Bien peu de personnes étrangères au métier peuvent pénétrer dans le sanctuaire, non que l'accès en soit difficile, la porte est grande ouverte, mais aussitôt qu'une figure inconnue apparaît, les portefeuilles se ferment, les étoiles disparaissent. A la place de trafiquants affairés au regard vif et fin, il ne reste plus que quelques juifs à l'œil éteint faisant péniblement leur partie de bezigue.

Ah! il reste aussi un Turc!

Un Turc habillé de bleu, vous ne connaissez que ça, vous savez ce Turc qui ressemble tant à Couderc de l'Opéra-Comique, mais en jaune, ce Turc qui a de si larges culottes. Eh bien, ces culottes sont pleines de diamants.

N'allez pas croire, je vous prie, que les bons juifs, marchands de pierreries, aient la moindre défiance et qu'ils craignent les voleurs.
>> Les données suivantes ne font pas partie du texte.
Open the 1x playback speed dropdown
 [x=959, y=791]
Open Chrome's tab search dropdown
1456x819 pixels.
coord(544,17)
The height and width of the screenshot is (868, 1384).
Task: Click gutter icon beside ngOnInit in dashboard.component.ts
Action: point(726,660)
Ah! ce n'est guère cela qui les tourmente,—je vous dirai pourquoi, si j'y pense; ce qu'ils craignent, c'est de dire les véritables prix devant les profanes et surtout devant les petits bijoutiers.

L'inconnu parti, les bras s'allongent, les portefeuilles reparaissent, il n'est pas hors de propos de constater que la plupart des portefeuilles des marchands et courtiers sont en fer-blanc, et ferment à clef comme de véritables armoires.

En une minute les tables sont encombrées de paquets de papier blanc affectant la forme de ceux dans lesquels les pharmaciens mettent la rhubarbe ou le sulfate de magnésie.

Les paquets s'ouvrent, et en moins de temps qu'il ne faut pour le dire, la table et le billard sont à ce point couverts des précieux cailloux que le roi de Perse lui-même y regarderait à deux fois et que mademoiselle Duverger se trouverait mal, elle qui se trouve si bien.

C'est un étrange spectacle que de voir des vieillards sordides sortir avec tranquillité trois ou quatre millions de leur poche.

Chacun des dix mille paquets contient des brillants d'un poids égal depuis la cassure imperceptible du vitrier jusqu'au brillant gros comme un pois de Clamart un peu vieux.